Le obiezioni contrarie possono formularsi, mettendo in luce il carattere di veto che ha il referendum sospensivo e preventivo; l’azione appunto di sospensione e di arresto che esercita sul procedimento legislativo, a cui toglie certezza e definitività; il pericolo che un partito o una corrente d’interessi possa con facilità raccogliere il numero di firme necessarie per la sospensiva e turbare, almeno momentaneamente, la macchina della legislazione. Un’obiezione più radicale che può addursi per il referendum sulle leggi, e specialmente per quello sospensivo e preventivo, è che il giudizio sulla legge richiede una competenza tecnica, sia pur elementare, che non risiede nella massa del popolo; e per ciò appunto si ricorre ad elezione di scelti rappresentanti.

A sostegno del referendum preventivo e soppressivo si afferma, in via di principio, che nulla può opporsi all’intervento diretto del popolo nella funzione legislativa, come avviene spiccatamente in Svizzera, dove il referendum è in molti casi obbligatorio per la formazione delle leggi, ed equivale ad una seconda lettura o ad una terza Camera. Dalla forma elvetica, di cui l’amico Perassi sembra avere nostalgia giuridica, è diverso il sistema che si propone per l’Italia. A mettere in moto il referendum occorre un numero di firme raccolte così considerevole che – contrariamente al rilievo di soverchia facilità – altri dice (l’abbiamo udito pur qui) che la disposizione resterà praticamente (il che io non credo) lettera morta. Ma i freni e le cautele dell’esercizio del referendum preventivo e sospensivo sono principalmente due, nel testo del progetto. Il Parlamento può impedire a priori il ricorso a tale referendum dichiarando l’urgenza delle leggi a maggioranza assoluta, o approvandole col voto di due terzi dei suoi membri. Vi sono poi categorie di leggi, indicate nell’ultimo comma dell’articolo, che sono sottratte ad ogni e qualunque forma di referendum. Il complesso di tali cautele dovrebbe, si dice, tranquillizzare anche sull’applicazione del referendum sospensivo e preventivo. Anch’io personalmente posso avere dei dubbi su tale forma di referendum. E debbo soprattutto insistere sulla grande differenza che c’è fra la proposta dell’onorevole Targetti e le proposte degli altri colleghi. Targetti ha proposto, infatti, un emendamento col quale il referendum uscirebbe dalla nostra Costituzione per quanto riguarda le leggi.

TARGETTI. No!

RUINI, Presidente della Commissione per la Costituzione. E dove rimarrebbe?

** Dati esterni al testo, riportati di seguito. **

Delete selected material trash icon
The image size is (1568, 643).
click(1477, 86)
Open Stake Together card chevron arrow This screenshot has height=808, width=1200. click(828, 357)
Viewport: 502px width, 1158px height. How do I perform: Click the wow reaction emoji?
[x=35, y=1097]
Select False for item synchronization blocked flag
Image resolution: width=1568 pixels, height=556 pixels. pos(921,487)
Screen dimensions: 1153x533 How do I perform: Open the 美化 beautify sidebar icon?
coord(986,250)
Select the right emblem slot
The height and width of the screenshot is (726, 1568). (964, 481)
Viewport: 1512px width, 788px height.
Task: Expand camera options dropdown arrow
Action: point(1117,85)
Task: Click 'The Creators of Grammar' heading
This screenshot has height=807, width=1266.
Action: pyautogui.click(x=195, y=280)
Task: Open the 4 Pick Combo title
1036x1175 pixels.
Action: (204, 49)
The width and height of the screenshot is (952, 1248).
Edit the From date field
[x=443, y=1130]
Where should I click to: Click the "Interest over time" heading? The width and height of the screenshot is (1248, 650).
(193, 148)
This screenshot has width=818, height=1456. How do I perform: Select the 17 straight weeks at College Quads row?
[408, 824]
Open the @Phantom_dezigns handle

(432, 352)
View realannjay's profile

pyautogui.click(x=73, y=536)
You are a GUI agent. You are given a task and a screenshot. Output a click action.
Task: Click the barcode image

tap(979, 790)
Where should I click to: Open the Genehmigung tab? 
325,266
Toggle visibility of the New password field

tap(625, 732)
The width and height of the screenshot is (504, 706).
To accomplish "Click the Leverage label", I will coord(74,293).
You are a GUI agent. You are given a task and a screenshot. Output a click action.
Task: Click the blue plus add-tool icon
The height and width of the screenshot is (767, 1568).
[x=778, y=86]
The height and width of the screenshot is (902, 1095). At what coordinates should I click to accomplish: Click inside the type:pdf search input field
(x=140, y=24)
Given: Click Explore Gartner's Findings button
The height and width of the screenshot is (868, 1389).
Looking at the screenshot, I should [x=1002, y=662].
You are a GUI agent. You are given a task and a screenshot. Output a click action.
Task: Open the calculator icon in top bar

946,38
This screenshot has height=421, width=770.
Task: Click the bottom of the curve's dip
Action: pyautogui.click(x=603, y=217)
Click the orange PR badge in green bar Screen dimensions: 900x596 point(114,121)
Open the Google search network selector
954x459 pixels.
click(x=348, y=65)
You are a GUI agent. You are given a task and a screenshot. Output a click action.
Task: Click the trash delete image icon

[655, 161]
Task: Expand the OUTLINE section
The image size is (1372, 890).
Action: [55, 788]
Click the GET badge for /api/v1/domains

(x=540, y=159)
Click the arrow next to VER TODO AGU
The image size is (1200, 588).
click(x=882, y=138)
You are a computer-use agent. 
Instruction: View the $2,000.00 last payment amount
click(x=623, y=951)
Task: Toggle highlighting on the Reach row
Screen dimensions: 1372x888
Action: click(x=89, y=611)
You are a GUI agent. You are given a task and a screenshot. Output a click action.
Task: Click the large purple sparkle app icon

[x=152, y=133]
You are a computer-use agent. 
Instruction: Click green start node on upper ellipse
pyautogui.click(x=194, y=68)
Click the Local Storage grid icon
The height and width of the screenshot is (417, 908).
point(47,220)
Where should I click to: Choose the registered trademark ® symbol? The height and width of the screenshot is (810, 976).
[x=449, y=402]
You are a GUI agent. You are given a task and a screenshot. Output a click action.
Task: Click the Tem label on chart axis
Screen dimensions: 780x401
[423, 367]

TARGETTI. Non ho avuto la fortuna di spiegarmi bene. È colpa mia.

Io ho sostenuto la soppressione di questo articolo, dove è incluso il referendum relativo all’approvazione delle leggi. Ma questo non impedisce a me, in piena coerenza, di ammettere il referendum in altri casi.

C’è nella Costituzione un’ipotesi di referendum, ad esempio, anche per la revisione della Costituzione stessa.

La prego di correggere l’interpretazione del mio pensiero nel senso che sono contrario ad adottare il referendum ai fini cui servirebbe secondo l’articolo in discussione.

RUINI, Presidente della Commissione per la Costituzione. Rispondo all’onorevole Targetti che, sopprimendo il referendum legislativo, si sopprime il referendum nella sua manifestazione più vasta e concreta. Non si può dire che il caso solitario ed eccezionale del referendum per la revisione costituzionale introduca veramente nel nostro Paese l’istituto del referendum, su cui sembrava realizzata all’inizio la unanimità dei consensi. L’onorevole Targetti afferma che egli non è contrario – tutt’altro! – all’idea del referendum, e che cercherà altre applicazioni, ma non le indica, tranne il referendum per la revisione costituzionale. Così in sostanza, lo ripeto, non dà effettiva attuazione all’idea del referendum, che dovrebbe essere una delle caratteristiche innovative dell’ordinamento del nuovo Stato italiano, in un senso che ormai mi sembra indispensabile in una nuova democrazia.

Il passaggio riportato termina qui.